Les anoures bougèrent. Les anoures s’immobilisèrent. Les insectes, qui effleuraient la surface morte de la clairière marécageuse, frémirent, et l’artiste, qui fixait les anoures, se vit, de proche en proche, se dessaisir de ses proies.

S’il voulait les écrire, il fallait, d’une manière ou d’une autre, justifier ce choix. Il fallait les figer en symboles ou en indices. Il n’y avait pas, qu’il sût, de place pour de communs anoures, en tant que tels, en littérature. Il fallait absolument qu’ils jouassent un rôle, qu’ils devinssent métaphore, ou qu’ils se laissassent décrire. Mais comment le faire ?

Dès qu’il soulevait la plume, la tache d’encre qui tombait sur la pierre parvenait beaucoup mieux à rendre les anoures que la lettre sur les feuilles de son carnet.

Il pourrait les composer, évoquer les ailes sèches des insectes par les cordes ; leur viscosité par les picolos ; leurs sauts par de grands intervalles. Et la couleur ?

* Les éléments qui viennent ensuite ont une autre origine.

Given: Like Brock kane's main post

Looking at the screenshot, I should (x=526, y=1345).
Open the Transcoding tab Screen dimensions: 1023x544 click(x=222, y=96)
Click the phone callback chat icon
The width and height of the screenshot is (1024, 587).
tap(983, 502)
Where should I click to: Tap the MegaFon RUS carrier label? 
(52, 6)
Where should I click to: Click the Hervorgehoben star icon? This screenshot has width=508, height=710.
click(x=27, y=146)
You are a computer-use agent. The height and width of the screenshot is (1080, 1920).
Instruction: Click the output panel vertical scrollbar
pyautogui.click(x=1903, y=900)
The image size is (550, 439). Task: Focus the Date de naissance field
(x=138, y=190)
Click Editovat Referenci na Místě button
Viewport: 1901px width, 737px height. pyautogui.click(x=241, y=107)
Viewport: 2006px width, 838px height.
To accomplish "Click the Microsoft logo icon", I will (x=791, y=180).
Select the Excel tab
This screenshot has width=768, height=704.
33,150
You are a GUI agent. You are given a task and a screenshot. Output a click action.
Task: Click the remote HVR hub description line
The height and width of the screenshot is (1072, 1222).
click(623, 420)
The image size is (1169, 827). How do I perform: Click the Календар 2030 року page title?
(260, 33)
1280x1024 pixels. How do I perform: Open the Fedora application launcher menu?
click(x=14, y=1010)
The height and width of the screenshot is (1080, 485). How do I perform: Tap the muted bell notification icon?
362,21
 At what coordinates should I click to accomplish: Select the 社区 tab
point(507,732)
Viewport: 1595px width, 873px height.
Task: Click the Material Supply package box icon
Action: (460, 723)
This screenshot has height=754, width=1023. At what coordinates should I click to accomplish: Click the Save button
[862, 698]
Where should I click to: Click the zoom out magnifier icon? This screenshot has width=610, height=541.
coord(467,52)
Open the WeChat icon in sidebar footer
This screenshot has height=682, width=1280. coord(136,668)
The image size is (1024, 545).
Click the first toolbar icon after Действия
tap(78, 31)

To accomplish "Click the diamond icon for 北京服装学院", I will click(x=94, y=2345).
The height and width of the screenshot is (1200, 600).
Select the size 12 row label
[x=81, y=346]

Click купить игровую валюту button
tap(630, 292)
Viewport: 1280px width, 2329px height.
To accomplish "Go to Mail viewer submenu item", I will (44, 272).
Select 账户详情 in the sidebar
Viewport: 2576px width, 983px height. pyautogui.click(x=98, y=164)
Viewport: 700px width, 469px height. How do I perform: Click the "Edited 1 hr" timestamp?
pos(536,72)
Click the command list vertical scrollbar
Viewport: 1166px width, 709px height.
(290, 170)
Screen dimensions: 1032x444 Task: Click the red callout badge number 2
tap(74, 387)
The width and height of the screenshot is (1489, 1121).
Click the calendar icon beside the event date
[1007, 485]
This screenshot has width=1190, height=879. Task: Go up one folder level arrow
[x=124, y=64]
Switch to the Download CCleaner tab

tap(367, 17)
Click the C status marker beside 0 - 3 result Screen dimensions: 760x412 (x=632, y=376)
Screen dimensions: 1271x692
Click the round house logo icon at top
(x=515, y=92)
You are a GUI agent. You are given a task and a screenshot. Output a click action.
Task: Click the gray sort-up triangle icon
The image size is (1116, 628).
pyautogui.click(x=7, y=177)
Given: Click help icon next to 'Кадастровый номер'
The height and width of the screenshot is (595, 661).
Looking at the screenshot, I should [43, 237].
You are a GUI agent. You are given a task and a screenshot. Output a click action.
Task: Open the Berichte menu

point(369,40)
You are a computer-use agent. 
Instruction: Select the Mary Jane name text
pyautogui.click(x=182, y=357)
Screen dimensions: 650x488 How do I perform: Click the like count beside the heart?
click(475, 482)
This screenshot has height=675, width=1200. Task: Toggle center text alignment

Il pourrait les peindre, rendre les teintes vaseuses par une grisaille, les noyer dans leur milieu naturel par un sfumato, suggérer leur porosité par de grasses taches qui sortiraient du cadre. Et l’intérieur ?

        Il pourrait en faire un château, faire passer des couloirs depuis la gorge jusqu’au rectum, faire du cœur un boudoir, une salle de ping-pong des reins. Mais pour passer des poumons à la rate, il eût fallu creuser des trous inutiles, construire des escaliers, et par où accéder à la phalange ?

        Ils lui échappaient définitivement. Il lança à l’eau pinceau, burin ou plume, qui savait, se leva et, sautant de pierre en pierre, se trouva sur le même piédestal que l’un des anoures. L’anoure ne se mut guère, mais le fixa. Lui s’immobilisa, en fixant l’anoure. Tous deux demeurèrent ainsi l’instant durant. Puis il écrasa la bête de son pied gauche, de son pied gauche rendu.